The last condition is important because we don't want to descend into new scopes, which would be inaccessible to the reference (like the block
scope in the example).
We then perform two filtering operations on the descendants:
- We keep only the
IdentDecl
elements, - We keep only the declarations that come before the reference element.
Finally, we use the all
function on those declarations to process each of them. If any of the declarations returns false
from the execute
method, the all
function will return early and stop the iteration. Otherwise, it will return true
to indicate that no matching declaration was found.
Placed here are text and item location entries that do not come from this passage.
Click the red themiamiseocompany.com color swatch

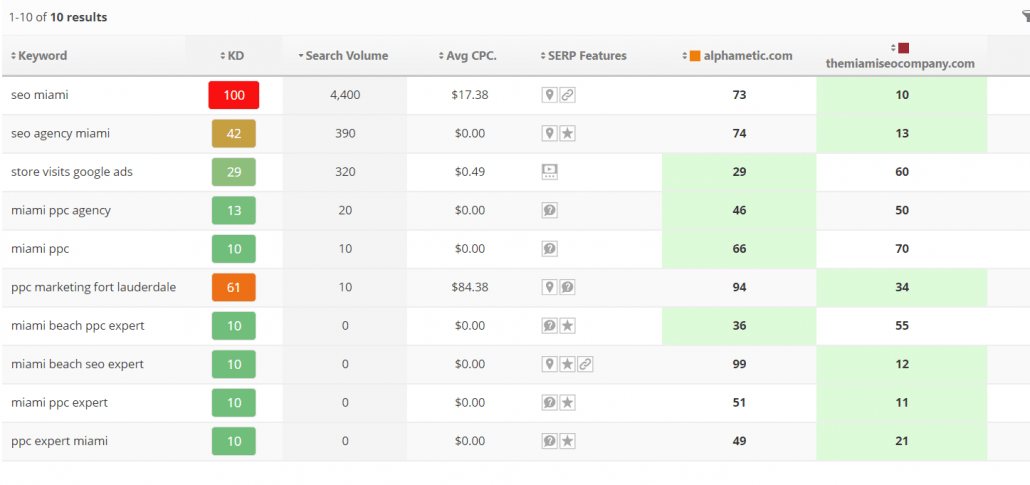pyautogui.click(x=904, y=47)
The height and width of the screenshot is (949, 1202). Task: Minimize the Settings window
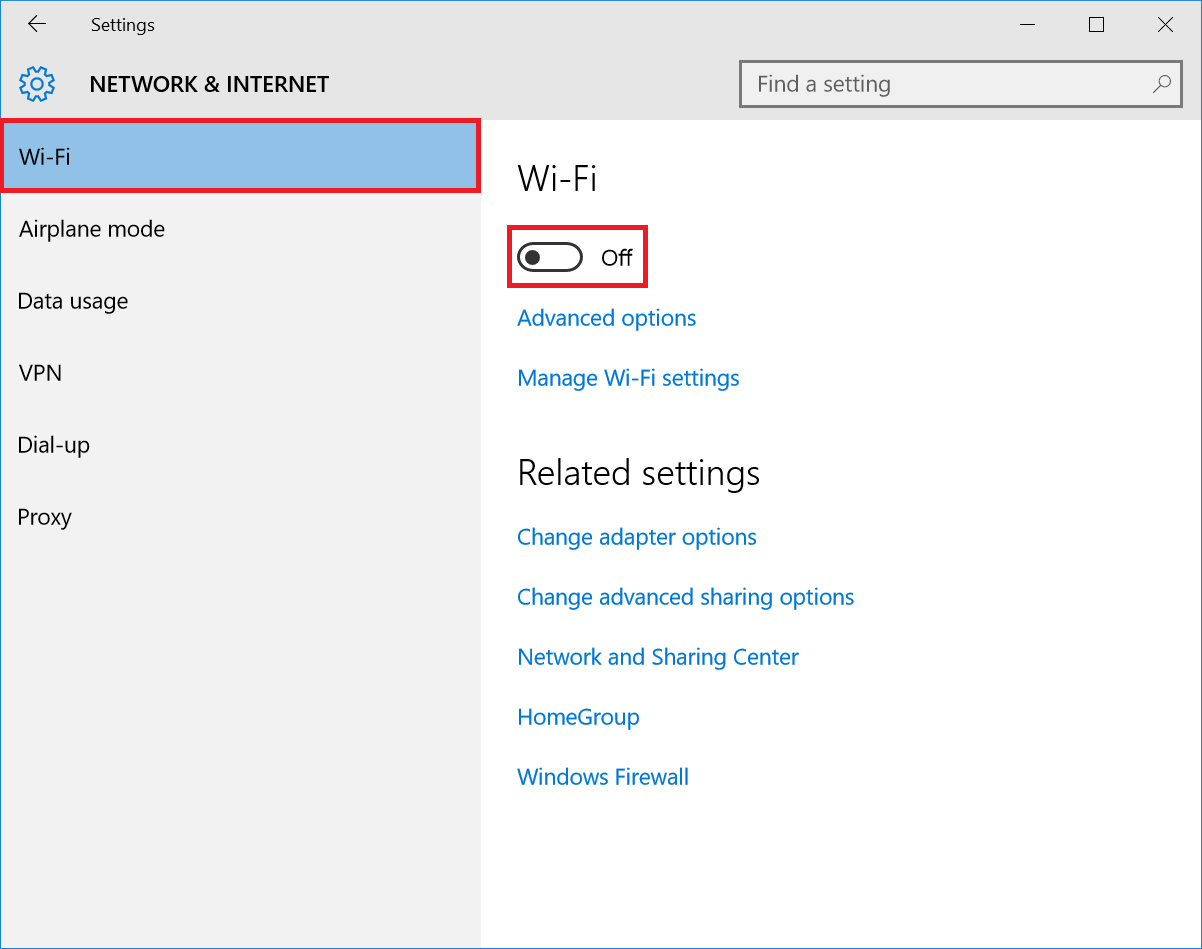point(1027,25)
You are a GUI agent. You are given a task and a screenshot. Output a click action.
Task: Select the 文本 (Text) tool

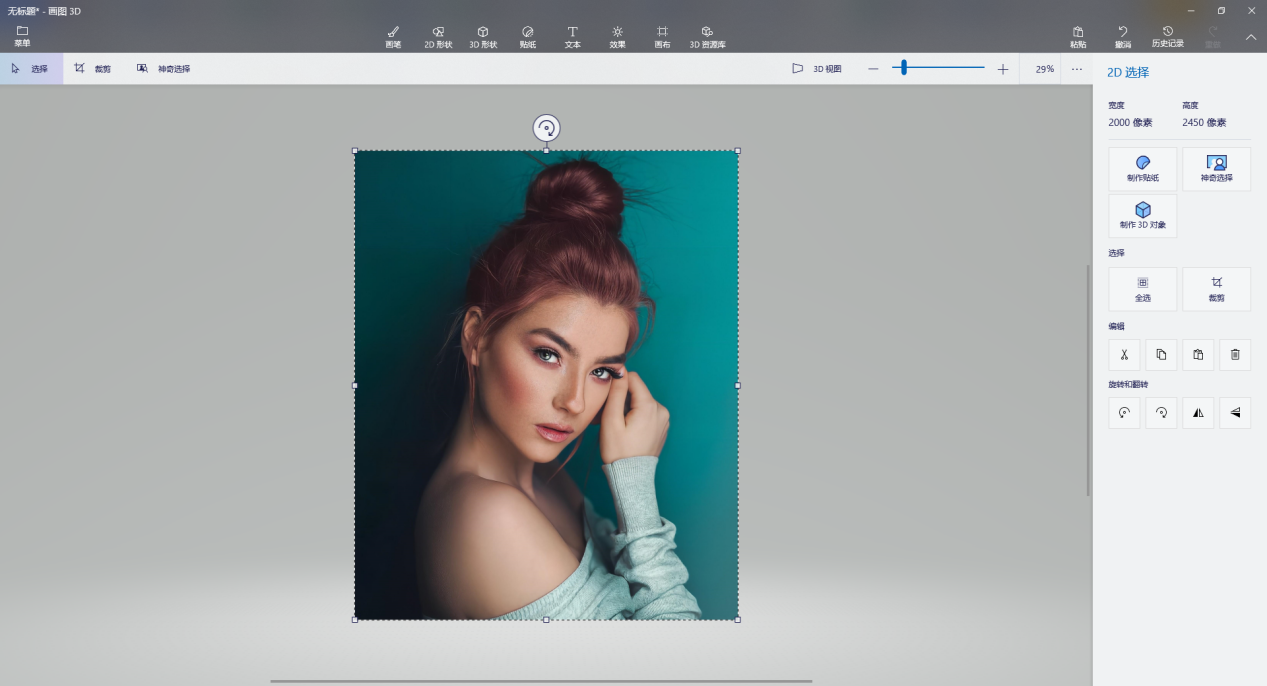573,37
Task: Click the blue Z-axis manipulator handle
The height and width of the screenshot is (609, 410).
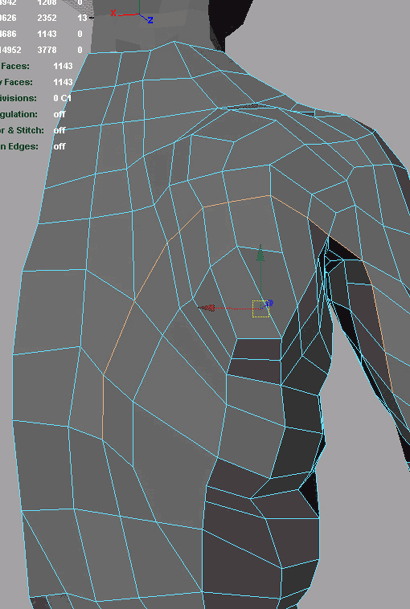Action: click(x=270, y=303)
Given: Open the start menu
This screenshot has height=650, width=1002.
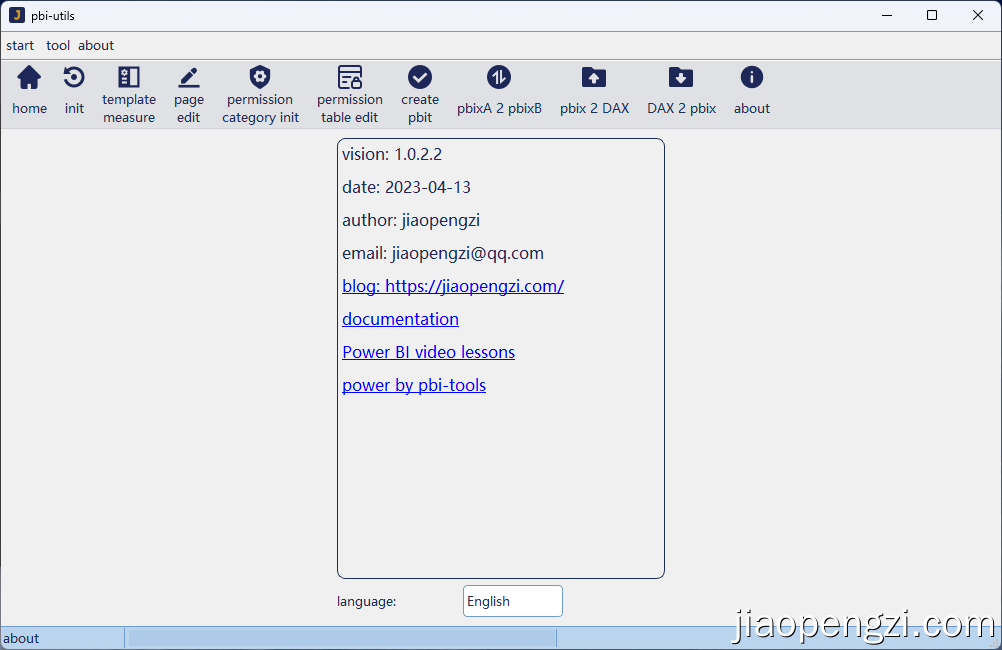Looking at the screenshot, I should click(20, 45).
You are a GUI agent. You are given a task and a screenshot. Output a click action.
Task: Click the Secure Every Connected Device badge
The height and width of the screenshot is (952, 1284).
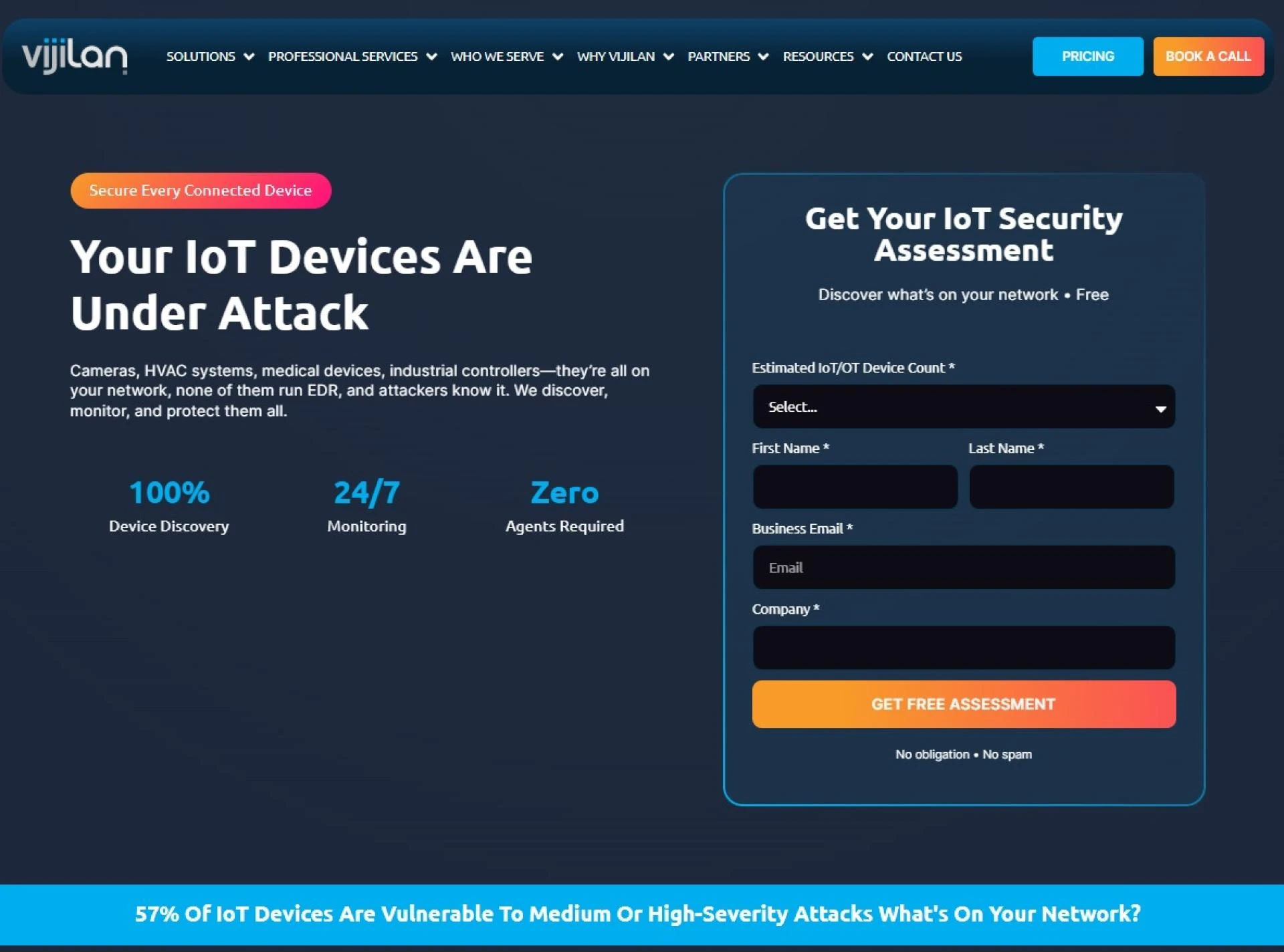[x=201, y=191]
The last thing we need to do is call this method from the processDeclarations
method of the NimFile
class.
class NimFile(viewProvider: FileViewProvider) : PsiFileBase(viewProvider, NimLanguage) {
...
override fun processDeclarations(
processor: PsiScopeProcessor,
state: ResolveState,
lastParent: PsiElement?,
place: PsiElement
): Boolean =
NimScope.processDeclarations(this, processor, state, lastParent, place)
}
Before we forget, we also need to update the IdentRefMixin
class to use the same SCOPE_ELEMENT_TYPES
array from the NimScope
object, instead of defining it locally (which could easily diverge). Since the logic for finding the scope element is the same for all scope-defining elements, we can actually put that logic in the NimScope
object itself.
...
object NimScope {
val SCOPE_ELEMENT_TYPES = hashSetOf(NimFile::class, BlockStmt::class)
...
fun parentScope(element: PsiElement): PsiElement? {
val scopeElementTypes = SCOPE_ELEMENT_TYPES.map { it.java }.toTypedArray()
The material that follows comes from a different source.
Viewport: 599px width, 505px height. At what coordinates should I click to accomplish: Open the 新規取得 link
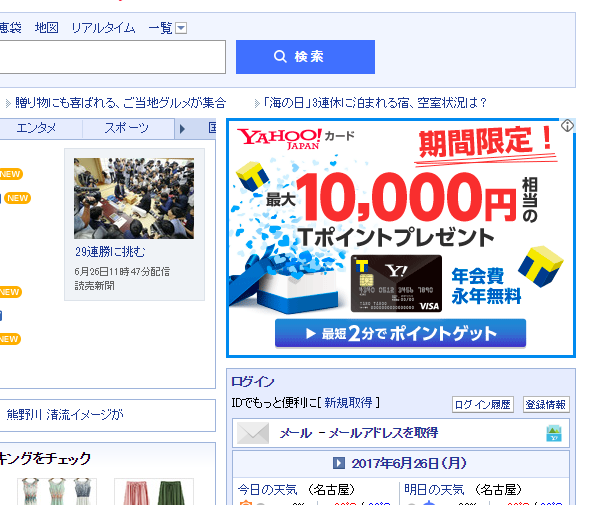348,403
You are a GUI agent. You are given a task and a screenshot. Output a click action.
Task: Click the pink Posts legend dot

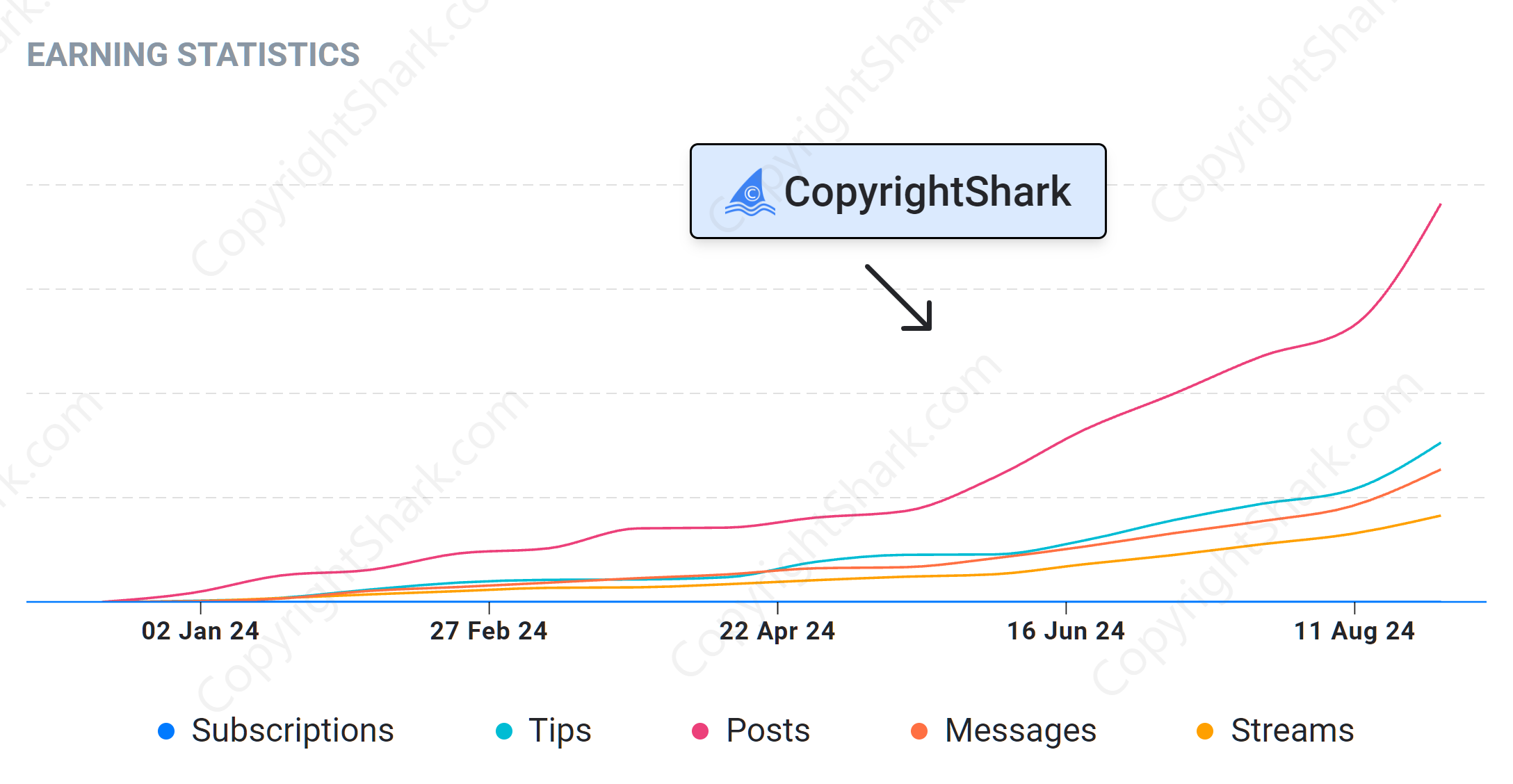[x=700, y=731]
return PsiTreeUtil.getParentOfType(element, *scopeElementTypes)
}
}
Now we can use the parentScope
method in the IdentRefMixin
class to find the scope element.
abstract class IdentRefMixin(node: ASTNode) : ASTWrapperPsiElement(node), IdentRef {
override fun getContext(): PsiElement? = NimScope.parentScope(this)
...
}
This should take care of the scope resolution for the IdentReference
class.
Testing Scope Resolution
Let's test it out. I modified the BNF grammar temporarily to include the block
statement so that I can test the scope resolution (I used a semicolon to terminate the block, since we don't have indentation-based parsing yet).
Notice that the highlighted msg
reference in the global scope now resolves to the correct declaration right above it, and not the one in the block scope, even though the block scope appears first in the file. Now, let's look at the block scope.
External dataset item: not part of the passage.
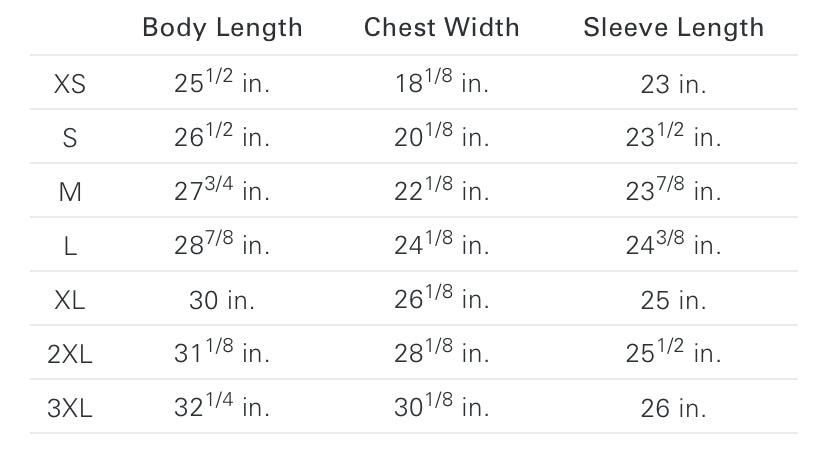
Task: Select the 2XL size row label
Action: click(x=70, y=353)
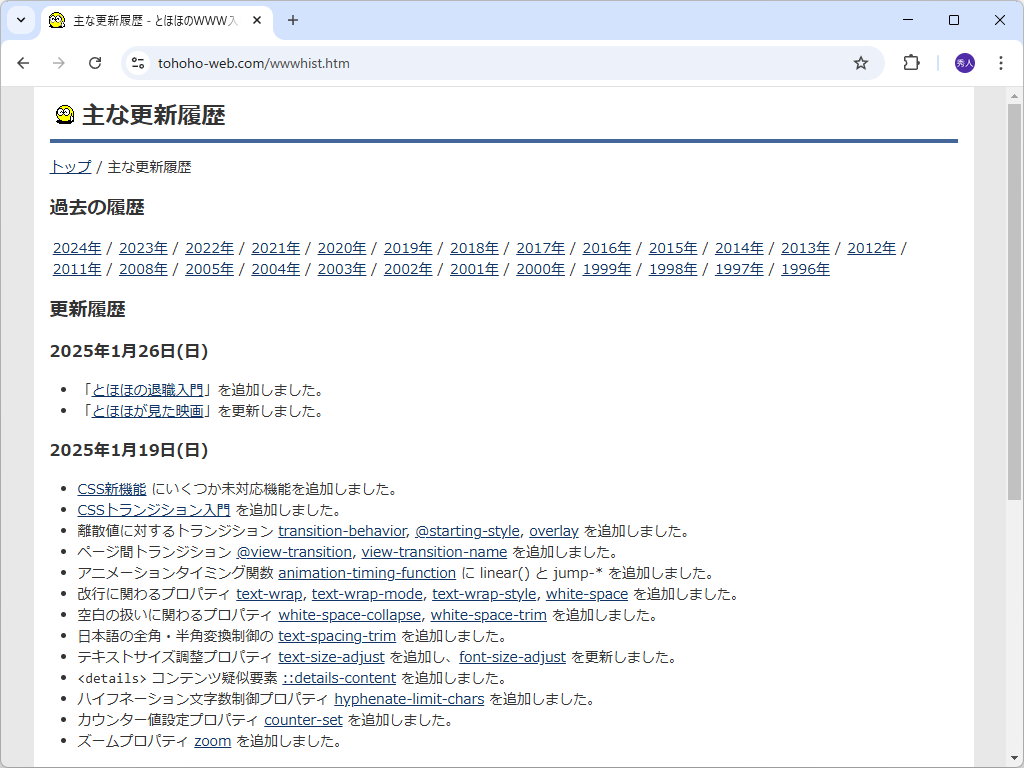Open the 1996年 history link
This screenshot has height=768, width=1024.
click(805, 268)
Great! The highlighted msg
reference in the block scope resolves to the correct declaration inside the block, and the other reference in the global scope is not highlighted. Also, if we move the declaration after the reference, the reference doesn't resolve to it, which is the correct behavior.
We've reached an important milestone. Resolving references according to scoping rules is a semantic feature that is crucial for any language plugin. The groundwork we've laid here will enable additional features such as find usages, rename refactoring, code completion, and others.